CTNet
Note: CTNet is an experimental proof of concept. Results are preliminary — all experiments use ImageNette2-320 on a single consumer GPU.
CTNet (Cosine Transform Network) compresses neural networks by reparameterizing convolutional layers into the Discrete Cosine Transform (DCT) domain and using H.265/HEVC video encoding as the compression backend. Instead of traditional pruning or fixed-bitwidth quantization, CTNet trains weights directly as DCT coefficients, regularized by a differentiable proxy of the H.265 bitrate cost. At export time, DCT coefficient maps are tiled into 2D frames and encoded as H.265 video streams.

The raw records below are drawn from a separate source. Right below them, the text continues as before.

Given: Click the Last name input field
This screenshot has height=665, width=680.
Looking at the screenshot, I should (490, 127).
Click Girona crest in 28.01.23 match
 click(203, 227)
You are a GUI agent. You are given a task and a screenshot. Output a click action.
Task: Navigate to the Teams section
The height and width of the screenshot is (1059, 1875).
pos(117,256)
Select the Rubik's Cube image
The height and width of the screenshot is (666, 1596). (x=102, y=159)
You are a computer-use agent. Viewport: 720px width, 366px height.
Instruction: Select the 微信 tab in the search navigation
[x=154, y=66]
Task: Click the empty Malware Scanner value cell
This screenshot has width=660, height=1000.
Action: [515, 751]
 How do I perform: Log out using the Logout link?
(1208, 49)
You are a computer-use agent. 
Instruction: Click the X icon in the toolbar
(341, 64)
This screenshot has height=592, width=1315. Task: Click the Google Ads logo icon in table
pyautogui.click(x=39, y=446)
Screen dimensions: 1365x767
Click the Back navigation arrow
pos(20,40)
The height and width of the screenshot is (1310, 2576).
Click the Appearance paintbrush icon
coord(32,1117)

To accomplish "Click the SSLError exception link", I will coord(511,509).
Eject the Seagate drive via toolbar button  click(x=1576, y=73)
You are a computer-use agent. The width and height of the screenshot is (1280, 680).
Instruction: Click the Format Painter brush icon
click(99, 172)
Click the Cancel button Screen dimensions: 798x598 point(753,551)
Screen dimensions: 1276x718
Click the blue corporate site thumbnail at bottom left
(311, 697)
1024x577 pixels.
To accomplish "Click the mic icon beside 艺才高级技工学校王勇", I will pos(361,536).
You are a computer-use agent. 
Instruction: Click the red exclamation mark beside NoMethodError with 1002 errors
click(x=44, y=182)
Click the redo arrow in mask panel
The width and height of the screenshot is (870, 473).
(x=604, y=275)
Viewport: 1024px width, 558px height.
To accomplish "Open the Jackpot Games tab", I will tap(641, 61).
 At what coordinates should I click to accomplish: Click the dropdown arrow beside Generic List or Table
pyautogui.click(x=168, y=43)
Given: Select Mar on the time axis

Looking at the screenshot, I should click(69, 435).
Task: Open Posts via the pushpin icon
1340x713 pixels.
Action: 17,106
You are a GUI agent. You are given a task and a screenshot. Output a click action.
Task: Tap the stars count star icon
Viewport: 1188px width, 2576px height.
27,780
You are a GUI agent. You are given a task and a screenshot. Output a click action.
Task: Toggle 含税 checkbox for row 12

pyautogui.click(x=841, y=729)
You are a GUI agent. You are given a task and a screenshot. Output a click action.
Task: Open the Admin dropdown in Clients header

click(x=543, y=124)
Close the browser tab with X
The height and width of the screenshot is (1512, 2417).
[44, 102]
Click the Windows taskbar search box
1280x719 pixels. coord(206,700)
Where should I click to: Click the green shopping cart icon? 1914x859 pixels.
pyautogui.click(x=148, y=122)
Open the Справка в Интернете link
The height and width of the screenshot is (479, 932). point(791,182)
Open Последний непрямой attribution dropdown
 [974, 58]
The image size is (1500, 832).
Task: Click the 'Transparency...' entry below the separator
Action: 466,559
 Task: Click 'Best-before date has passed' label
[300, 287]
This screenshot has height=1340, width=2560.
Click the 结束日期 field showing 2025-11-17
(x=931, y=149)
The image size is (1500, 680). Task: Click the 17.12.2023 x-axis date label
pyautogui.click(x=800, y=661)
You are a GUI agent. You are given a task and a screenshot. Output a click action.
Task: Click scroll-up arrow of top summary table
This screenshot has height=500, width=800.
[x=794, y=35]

Co-authored with Stylianos Iordanis.
CTNet-18 (ResNet-18 based) achieves 92.31% Top-1 on ImageNette2-320 with a total compressed model size of 4.5 MB — a 10.2x total compression from the original 44.6 MB, with DCT layers alone compressing 25-37x. Accuracy is only ~4% below the uncompressed baseline.
Key ideas
- DCT-domain parameterization: convolutional weights are learned directly as DCT coefficients, with spatial weights materialized via IDCT at each forward pass
- Differentiable H.265 rate proxy: a training-time regularizer that approximates H.265 bitrate cost, modeling significance maps, level coding, and zig-zag scan order — the same components HEVC uses internally
- Video codec export: DCT coefficient maps are reshaped into 2D images, normalized per-frame, and encoded as H.265 video streams — decoding is a single ffmpeg call
No custom entropy coder needed. Leverages decades of video codec optimization with hardware-accelerated H.265 decoding available on virtually every modern device.